Scientists in Brazil recently reported that two people were simultaneously infected with two different variants of SARS-CoV-2, the virus that causes COVID-19.
This co-infection appears to have no effect on the severity of the patient’s illness, and both have recovered without being admitted to hospital.
Although this is one of the few such cases recorded with SARS-CoV-2 – and the study is yet to be published in a scientific journal – scientists have observed infections with multiple strains with other respiratory viruses, such as influenza.
This has raised questions about how these viruses can interact in an infected person, and what it can mean to generate new variants.
Viruses are masters of evolution, constantly changing and creating new variants with each cycle of replication. Selective pressure in the host, such as our immune response, also drives these adjustments.
Most of these mutations will not significantly affect the virus. But those who benefit from the virus – for example through the ability to replicate or evade the immune system – are concerned and need to be closely monitored.
The occurrence of these mutations is due to the faulty replication machinery that viruses use. RNA viruses, such as influenza and hepatitis C, generate a relatively large number of errors each time they recur. This creates a “quasi-species” of the virus population, rather than a swarm of viruses, each with related but non-identical sequences.
Interactions with the host cells and immune system determine the relative frequencies of the individual variants, and these variants that co-exist can influence how the disease progresses or how well treatments work.
Compared to other RNA viruses, coronaviruses have lower mutation rates. This is because they are equipped with a proofreading mechanism that can correct some of the errors that occur during replication.
There is still evidence of viral genetic diversity in patients infected with SARS-CoV-2.
The detection of multiple variants in a person can be the result of co-infection by the different variants, or the emergence of mutations within the patient after the initial infection.
One way to distinguish these two scenarios is by comparing the ranges of the variants circulating in the population with those in the patient.
In the Brazilian study mentioned above, the identified variants corresponded to different descendants previously detected in the population, implying that the two variants have co-infection.
Mix it all together
This co-infection has raised concerns that SARS-CoV-2 is acquiring new mutations even faster.
This is because coronaviruses can also undergo major changes in their genetic sequence through a process called recombination. When two viruses infect the same cell, they can swap large parts of their genomes with each other and create completely new sequences.
This is a known phenomenon in RNA viruses. New variants of influenza are generated by a similar mechanism called ‘re-assortment’. The genome of influenza virus, unlike coronavirus, consists of eight segments or strands of RNA.
When two viruses infect the same cell, these segments mix and produce viruses with a new combination of genes. Interestingly, pigs can be infected with different strains of influenza viruses, referred to as ‘mixing vessels’ that move them into new strains. The 2009 H1N1 pandemic virus originated from a recollection of a human, bird and two swine flu viruses.
With coronaviruses, which contain only one RNA strand in each virus particle, recombination can only take place between RNA strands derived from one or more viruses in the same cell.
Evidence of recombination was found in the laboratory and in a patient infected with SARS-CoV-2, suggesting that it may induce the generation of new variants. In fact, it is suggested that the ability of SARS-CoV-2 to infect human cells has evolved through recombination of the vein protein between closely related coronaviruses of animals.
It is important to note that the two viruses must infect the same cell. Even if someone is infected with different variants, they will not interact with each other if they are repeated in different parts of the body.

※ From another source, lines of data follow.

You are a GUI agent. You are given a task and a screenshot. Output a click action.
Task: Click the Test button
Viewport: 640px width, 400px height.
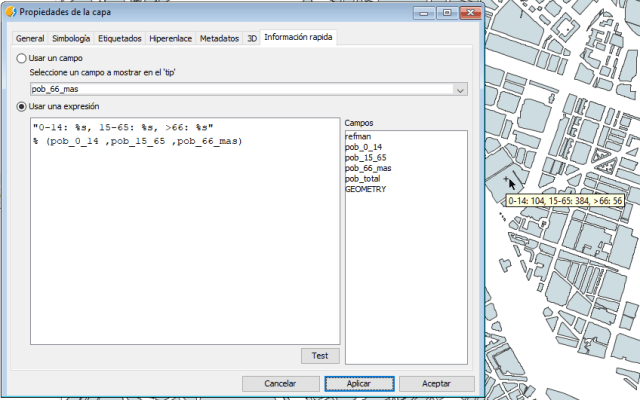320,356
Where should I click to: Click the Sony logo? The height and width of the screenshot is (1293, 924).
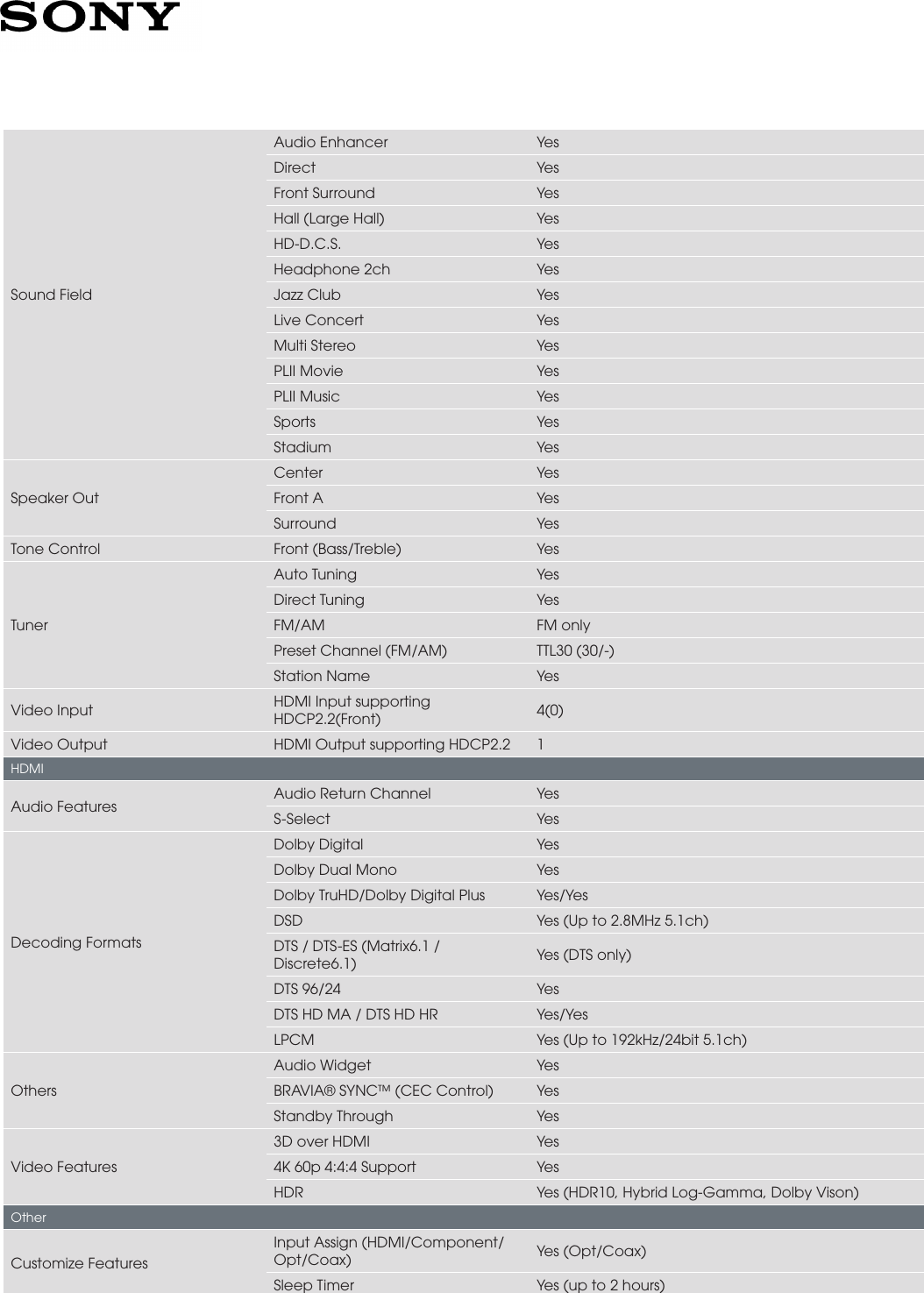[89, 18]
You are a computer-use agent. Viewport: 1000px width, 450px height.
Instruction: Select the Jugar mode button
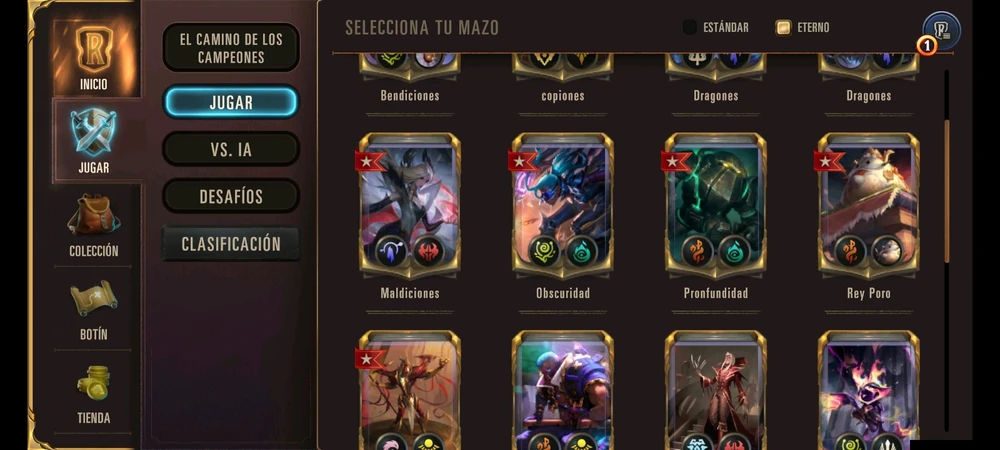point(231,102)
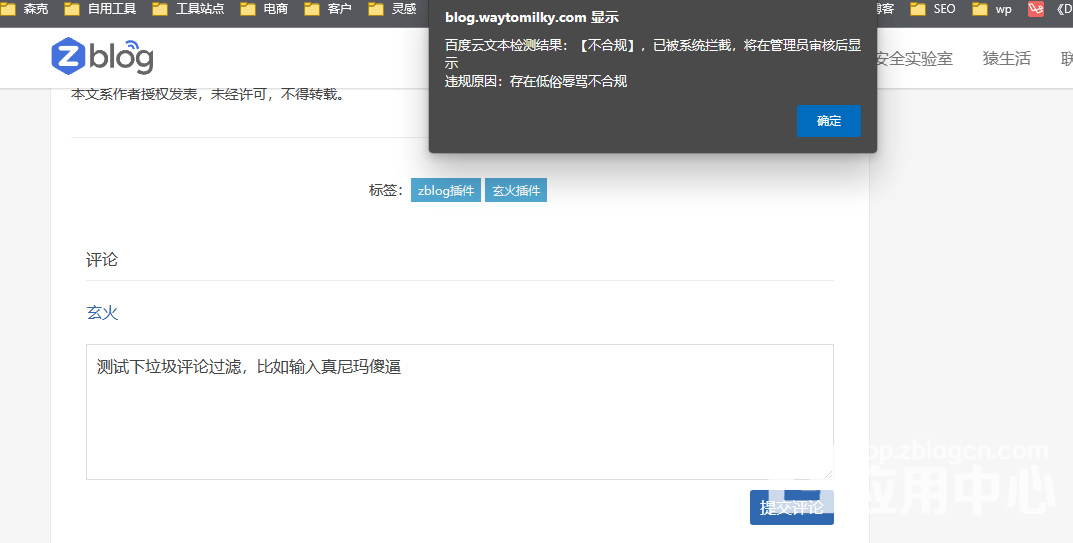The height and width of the screenshot is (543, 1073).
Task: Click the 评论 section heading
Action: click(102, 260)
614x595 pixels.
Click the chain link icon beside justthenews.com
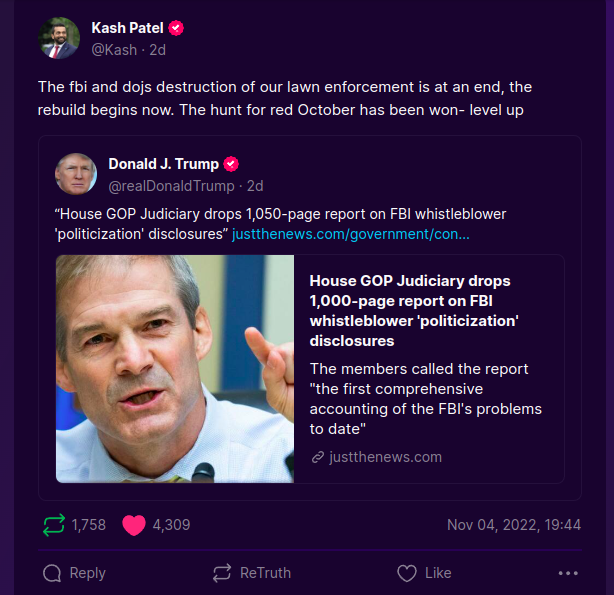(x=318, y=457)
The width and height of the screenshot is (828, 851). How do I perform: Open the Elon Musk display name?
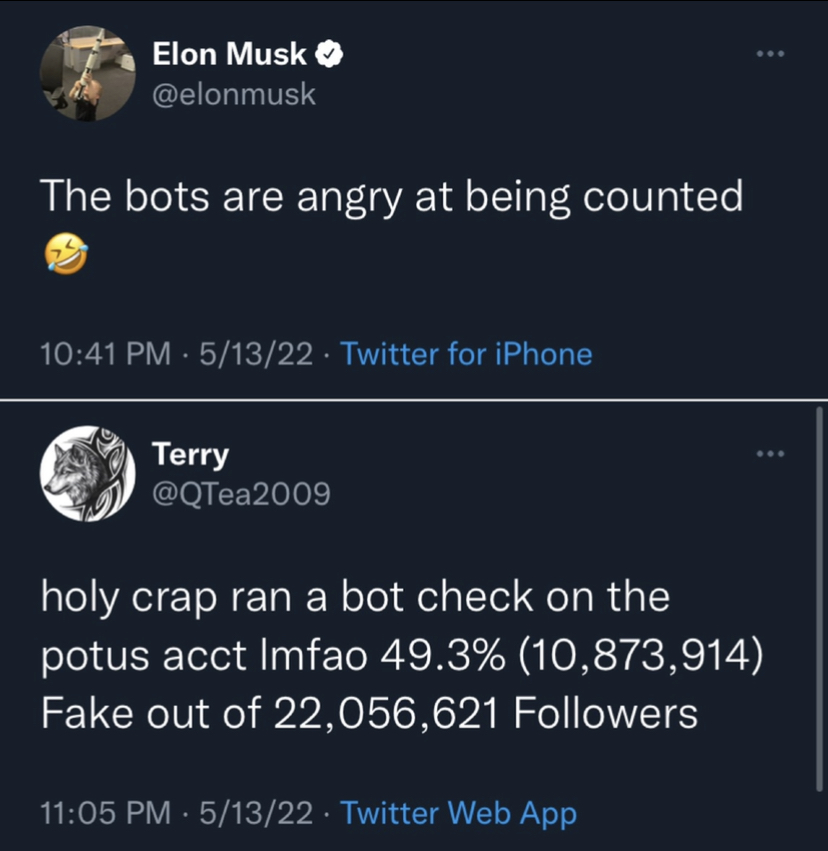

It has indeed been seen in patients, where different types of coronaviruses have been found in the upper and lower airways, indicating that viruses in these sites do not mix directly with each other.
The evidence so far does not suggest that infection with more than one variant leads to worse diseases. And although this is possible, very few cases of co-infection have been reported.
More than 90 per cent of infections in the UK are currently caused by B117 – the so-called Kent variant. With such a high prevalence of one variant in the population, there are probably no co-infections.
Monitoring this landscape allows scientists to detect the emergence of these new variants, and to understand and respond to any changes in their transmission or vaccine efficacy.
Maitreyi Shivkumar, senior lecturer in molecular biology, De Montfort University.
This article was published from The Conversation under a Creative Commons license. Read the original article.